I remember you talking to me, reading me books, and explaining things to me. You tried to answer all of my questions, which were many, as I had a curiosity beyond belief. I wanted to know how everything around me worked. I have memories of not understanding what you were saying, but just loved you spending time with me. At some point I started understanding the meaning of your words. That was frustrating, because I didn’t, have the language skills to respond. It was apparent to me that understanding words came long before language was developed. I soon started to learn to say words and let you know that I understood what you were saying. I loved your reading the same books over an over until I could catch you when you tried to skip a page. When I finally got the hang of speech I think I talked non-stop, which I am sure was a little tiresome for you. I remember when you and dad realized I was paying attention even if you were not talking to me. The family was on a motor trip. My dad stopped at a stop sign and another driver almost hit us. The word “Idiot” flew out of my mouth. My parents looked at each other with the knowledge that I had been listening closely and was repeating something I had heard while being a passenger. Future trips seemed more calm after that.

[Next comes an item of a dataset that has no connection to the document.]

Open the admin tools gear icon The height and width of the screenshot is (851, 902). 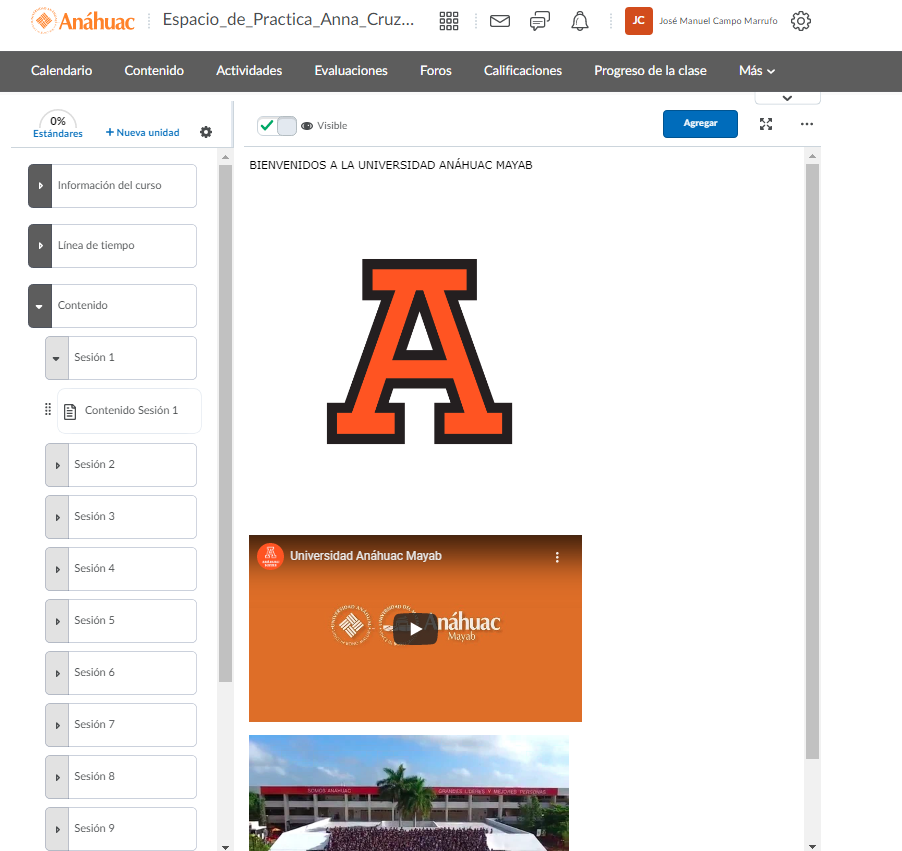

One scary lesson I lived through was the first time you left me somewhere I was not familiar with. You told me the circumstances of why I was going to have to be there and told me you would be back, but I was not so sure. What if you were giving me away? Your words were true and you returned to take me home. I think I experienced what trust was that day.Thanks mom and dad for giving me a strong foundation for growing up to be a good person. You taught me building blocks that included learning to trust. You let me struggle with projects that helped me learn how to figure things out. You also didn’t rescue me when I was struggling with my two left feet and lack of coordination. I learned that failing can be the first step towards succeeding. You always encouraged me to keep trying when I struggled, and never made me feel bad when I goofed up, and that showing my feelings was ok. You gave me opportunities to imagine and experiment with crazy ideas that flew in and out of my brain at a rapid pace. You and Dad played with me and made me appreciate nature in so many fun ways.You even taught me how to pull weeds in our flower and vegetable garden. I was very proud when I got to tell my teacher at school that our family ate carrots that I helped plant and grow. I think you both helped me establish a healthy lens for me to see the world and be succesful. I love you and my family so much. And I hope my birthday cake is chocolate, and that I can have as much ice cream as I want today because it is my seventh birthday and I am set for life.